Requirement
Count the lines in the records below that contain the word "sidebar". Reply with the number only.

Interface element records
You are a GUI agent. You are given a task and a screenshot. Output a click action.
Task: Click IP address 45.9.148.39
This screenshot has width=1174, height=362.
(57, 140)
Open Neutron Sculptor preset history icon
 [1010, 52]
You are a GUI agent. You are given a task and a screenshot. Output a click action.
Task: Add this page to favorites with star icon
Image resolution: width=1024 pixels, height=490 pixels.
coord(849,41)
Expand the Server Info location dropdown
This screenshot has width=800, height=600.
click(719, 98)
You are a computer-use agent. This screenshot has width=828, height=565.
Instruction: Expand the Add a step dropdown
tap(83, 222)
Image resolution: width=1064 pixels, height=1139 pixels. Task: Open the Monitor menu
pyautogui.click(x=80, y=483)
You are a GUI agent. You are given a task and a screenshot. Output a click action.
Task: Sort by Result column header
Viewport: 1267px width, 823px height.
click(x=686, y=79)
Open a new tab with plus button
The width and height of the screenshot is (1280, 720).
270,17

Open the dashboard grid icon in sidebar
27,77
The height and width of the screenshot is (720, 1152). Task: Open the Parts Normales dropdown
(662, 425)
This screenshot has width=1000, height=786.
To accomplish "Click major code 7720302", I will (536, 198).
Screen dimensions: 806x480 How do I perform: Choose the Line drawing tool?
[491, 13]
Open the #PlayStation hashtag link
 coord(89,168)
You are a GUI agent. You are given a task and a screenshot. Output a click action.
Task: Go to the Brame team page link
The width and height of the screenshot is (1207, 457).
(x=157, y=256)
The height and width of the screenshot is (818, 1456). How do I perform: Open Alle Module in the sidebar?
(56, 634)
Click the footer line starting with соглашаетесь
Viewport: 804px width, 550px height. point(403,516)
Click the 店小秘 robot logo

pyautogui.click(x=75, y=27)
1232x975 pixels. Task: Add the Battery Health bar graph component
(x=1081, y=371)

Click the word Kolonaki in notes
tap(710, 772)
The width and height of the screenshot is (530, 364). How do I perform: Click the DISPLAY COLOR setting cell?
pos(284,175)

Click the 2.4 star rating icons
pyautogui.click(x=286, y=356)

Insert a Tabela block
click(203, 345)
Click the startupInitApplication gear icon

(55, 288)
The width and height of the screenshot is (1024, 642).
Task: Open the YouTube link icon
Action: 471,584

Expected answer
2